Measures aim to boost UK competitiveness by compensating for high electricity network costs
PRODUCERS of cement and lime have welcomed plans announced yesterday (11 October) by the Government to boost UK competitiveness through compensating for high network charges as part of the ‘British Industry Supercharger’.
The Mineral Products Association (MPA), which represents UK cement and lime manufacturers, says the network charges compensation announced by the Department for Business and Trade will ease electricity costs and narrow the disparity between the UK and EU industrial electricity prices.
It adds that combined with other elements of the Supercharger proposals, this will go some way towards supporting the industry’s ability to compete with overseas manufacturers.
The British Industry Supercharger comprises three measures, aimed at creating a more competitive and sustainable industrial sector:
Increasing the existing Energy-Intensive Industries Renewable Levy Exemption scheme from 85% to 100%
Introducing a 100% exemption from the costs of the Capacity Market
Compensating 60% of the charges incurred by the industry’s use of the electricity grid via a Network Charging Compensation Scheme.
The total package will save eligible businesses an expected £24 to £31 per MWh.

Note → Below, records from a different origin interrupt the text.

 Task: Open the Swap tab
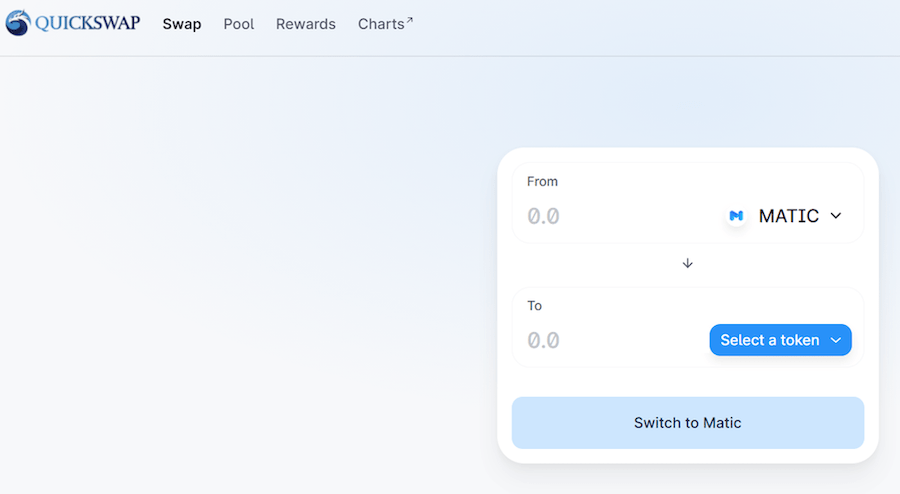click(182, 24)
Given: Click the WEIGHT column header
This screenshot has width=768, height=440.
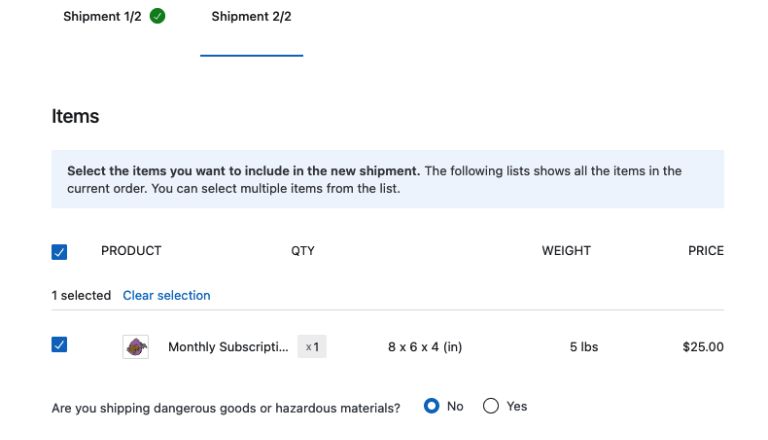Looking at the screenshot, I should (x=566, y=251).
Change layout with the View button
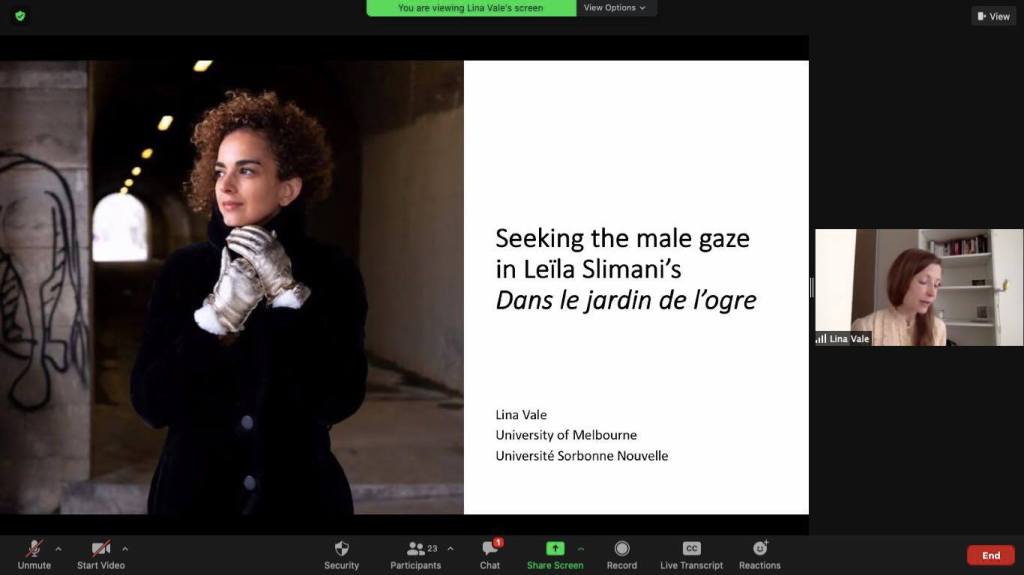The image size is (1024, 575). pyautogui.click(x=993, y=16)
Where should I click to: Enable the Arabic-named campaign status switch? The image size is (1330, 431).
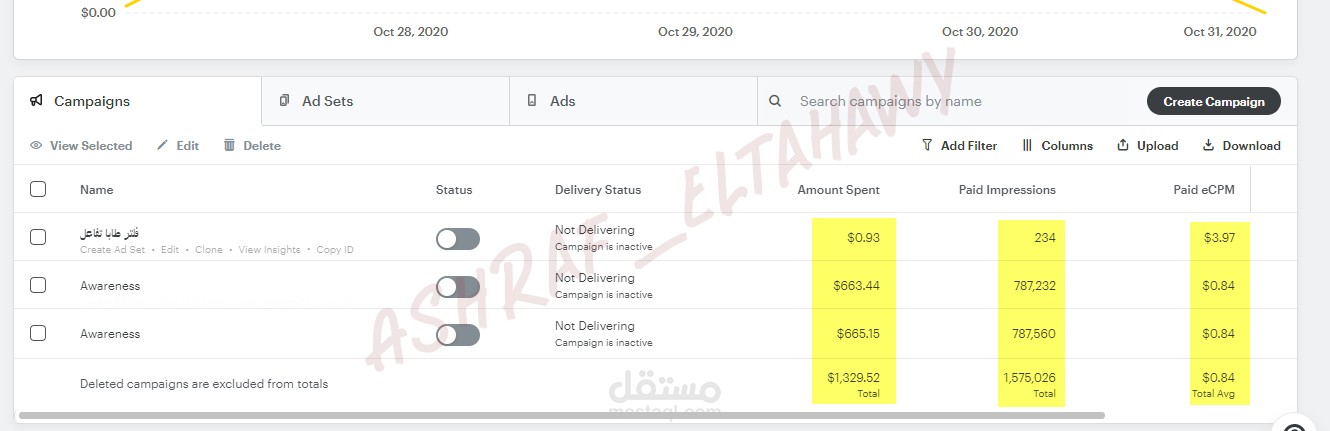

Dr Diana Casey, the MPA’s executive director for energy and climate change, said: ‘After lengthy discussions exploring the challenges faced by cement and lime producers, and the knock-on impact for the UK economy as a whole, we are pleased that the Department for Business and Trade has acted quickly to achieve a major step forward for the industry.
‘The cost of electricity is considered a contributing factor to increasing imports of cement into the UK, which have slowly crept up by about one percentage point per year until 2021 and 2022 when they shot up by four percentage points per year.
‘Fair electricity prices will be absolutely critical for cement and lime producers to continue to decarbonize in line with our roadmaps, especially the transition to carbon capture, usage and storage, which will significantly increase power demand. If electricity prices are not competitive, they could be a barrier to producers delivering on our net-zero commitments.
‘Even with the new Supercharger measures, in the UK we still pay more than competitors in the EU for electricity and that disparity puts cement and lime producers at a disadvantage. Although today’s action is a real breakthrough, we look forward to continuing the dialogue with the Government to ensure cement and lime producers can remain competitive.’